Task prompt:
Please reproduce the stretch of the Narsha biography from "During 2009, her" through "December 28, 2010.", changing "entertainment programs" to "variety shows".

Park Hyo-jin (; born December 28, 1981), better known by her stage name Narsha, is a South Korean singer and actress. She is best known as a member of the South Korean girl group Brown Eyed Girls. Her stage name, Narsha, is derived from the term na-reu-sha, which means 'to fly up' in Middle Korean and was given to her by a former manager.

Career

Debut with Brown Eyed Girls

She became a member of Brown Eyed Girls after a suggestion by JeA, who had been her friend since their high-school years. The four members held several small size concerts, and considered names like "Crescendo" or "Dark Angel" before officially debuting as "Brown Eyed Girls". After more than 3 years of training in singing and holding several small size concerts, the Brown Eyed Girls released their debut album Your Story in South Korea in February 2006, with the ballad track, "Come Closer" as their single.

M&N
After Brown Eyed Girls' Kill Bill activities in 2013, the first BEG unit was announced. Miryo and Narsha formed M&N. The original name was '언니둘' (Two Sisters) and it was suggested that if JeA were to join them, they would switch their name to '언니들' (The Sisters).

M&N was introduced as a hip hop group as both Miryo and Narsha are avid fans of the Hip Hop genre, however their first digital single fell under the easy listening genre. The group has released a digital single named "Tonight" in both Korean and English.

Solo activities

Entertainer

During 2009, her popularity began to increase after she started appearing on many entertainment programs, including Heroes and Invincible Youth, on which she gained the nickname "Adult-dol" (성인돌). She became a DJ on Pump up the Volume (볼륨을 높여요) on KBS Cool FM, from 8 pm until 10 pm but due to Brown Eyed Girls' overseas promotions Narsha decided to leave the show, with her last broadcast on December 28, 2010.

Given data:
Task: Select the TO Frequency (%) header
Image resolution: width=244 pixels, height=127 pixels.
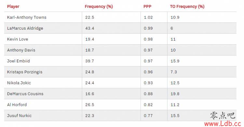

Finished task:
During 2009, her popularity began to increase after she started appearing on many variety shows, including Heroes and Invincible Youth, on which she gained the nickname "Adult-dol" (성인돌). She became a DJ on Pump up the Volume (볼륨을 높여요) on KBS Cool FM, from 8 pm until 10 pm but due to Brown Eyed Girls' overseas promotions Narsha decided to leave the show, with her last broadcast on December 28, 2010.